Car, la grande affaire de Jean-Paul Azaïs est l’animation des surfaces. Tel un compositeur de musique, il y joue des notes et des  accords  qu’il a conçus pour faire chanter la matière. Le regard doit sentir la douceur de la surface. Les pièces sont poncées au papier de verre ou polies avec des galets et des spatules. Elles sont recouvertes d’au moins, deux couches d’engobe et de vernis. C’est la composition de ceux-ci et leur réaction à la chaleur, qui donnent la couleur. Ainsi le bleu, rare dans les terres enfumées, est obtenu par superposition du vernis épuré riche en fer qui fixe le carbone et d’un enduit minéral plus grossier qui ne vernit pas et relâche la fumée *. Le dessin est obtenu  grâce à une savante combinaison des couches, de leur épaisseur, de l’utilisation de caches et enfin, de la conduite de la cuisson.  Il cuit au bois à 1030°C et pilote l’enfumage pendant toute la duré de la cuisson par des phases de réduction ou d’oxydation. Il en résulte une mosaïque de mouchetures, de taches et de nuages. Il souhaite « oublier  la terre,  se détacher de la matérialité, fixer la lumière, glisser sur les reflets ». Le dessin de la surfacecomplète la forme comme dans les Nids où il évoque l’enchevêtrement des brindilles, ou ajoute de nouvelles références empruntées au paysage, aux flaques, aux mousses, aux lichens ou aux ciels.

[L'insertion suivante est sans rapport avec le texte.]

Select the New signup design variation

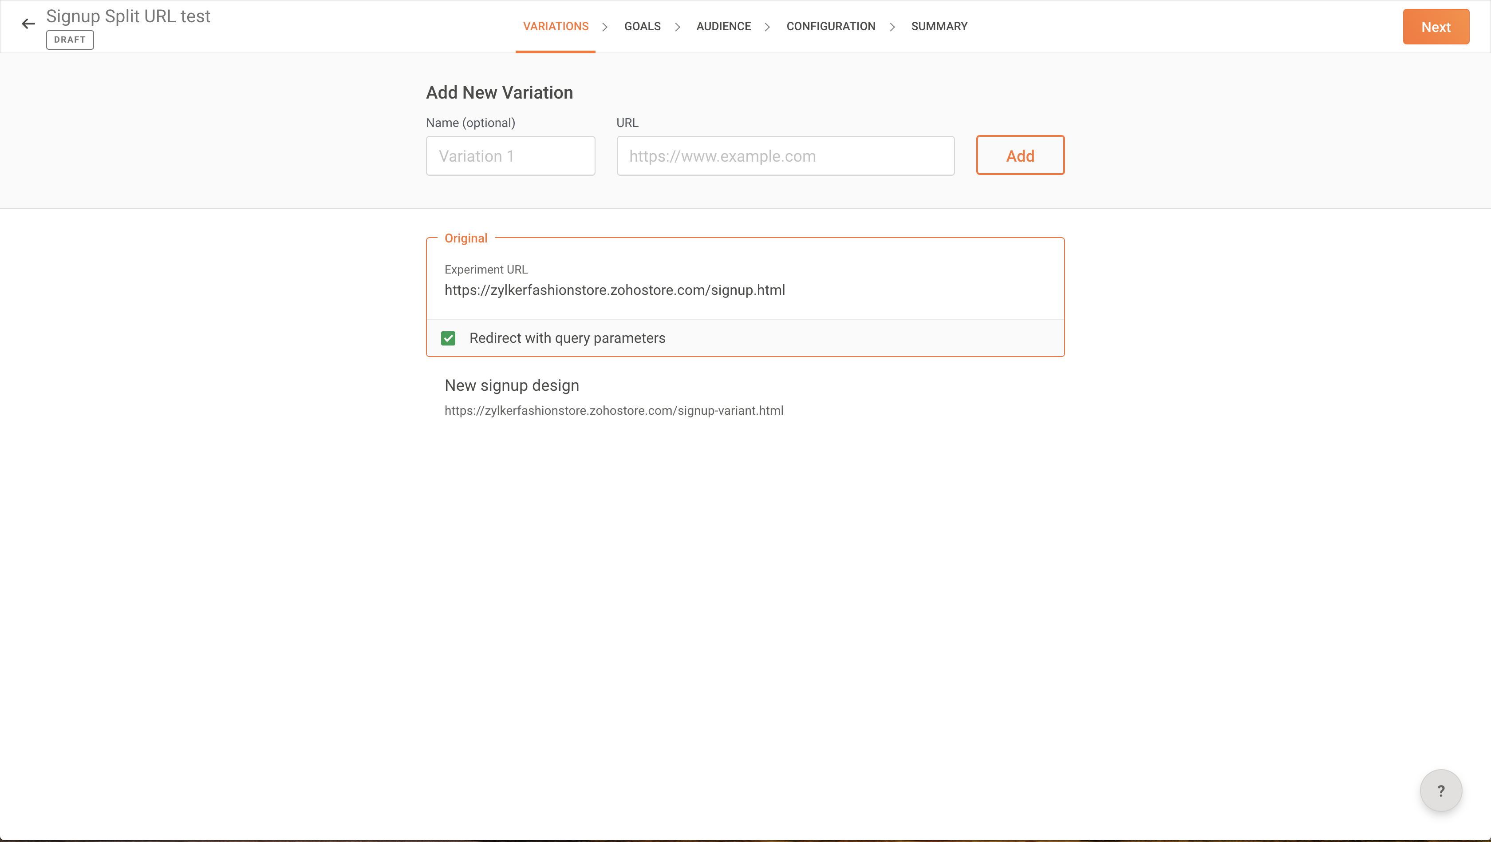(512, 386)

Jean-Paul Azaïs a créé une œuvre personnelle qui n’a pas d’équivalent. Si on veut la nommer du point de vue technique, on peut l’associer aux  terres enfumées,  dont la carbonisation se produit au cours de la cuisson au bois. Mais sa singularité est la maîtrise des vernis naturels d’argile, qui constituent les instruments de ses compositions. Et surtout, son aspiration et son regard le conduisent à élaborer son propre vocabulaire formel. Ce faisant, en transcendant la nature,  la culture catalane et méditerranéenne dont il est imprégné, il fait pénétrer les objets de terre dans le monde de l’art.  

Bernard Bachelier

*La superposition provoque l’effet Tyndall, physicien irlandais (1820-1893) qui a travaillé sur la dispersion des rayons lumineux. Le bleu obtenu par Azaïs n’est pas du à un oxyde mais à la dispersion de la lumière par les deux couches superposées.

 

Jean-Paul Azaïs a publié en 2013, « Un chemin de terre et de fumée », édition Jean-Paul Azaïs. L’ouvrage de 400 pages, richement illustré, est à la fois une autobiographie où l’auteur raconte ses sentiments, ses rencontres, ses recherches et ses observations et un manuel technique qui donne le détail des procédés. Le caractère humain et personnel et la sincérité du texte en font un récit passionnant.

Les Nids seront prochainement visibles à la galerie accroTerre à Paris et les Bols à la galerie Compléments d’objet à Martot dans l’Eure.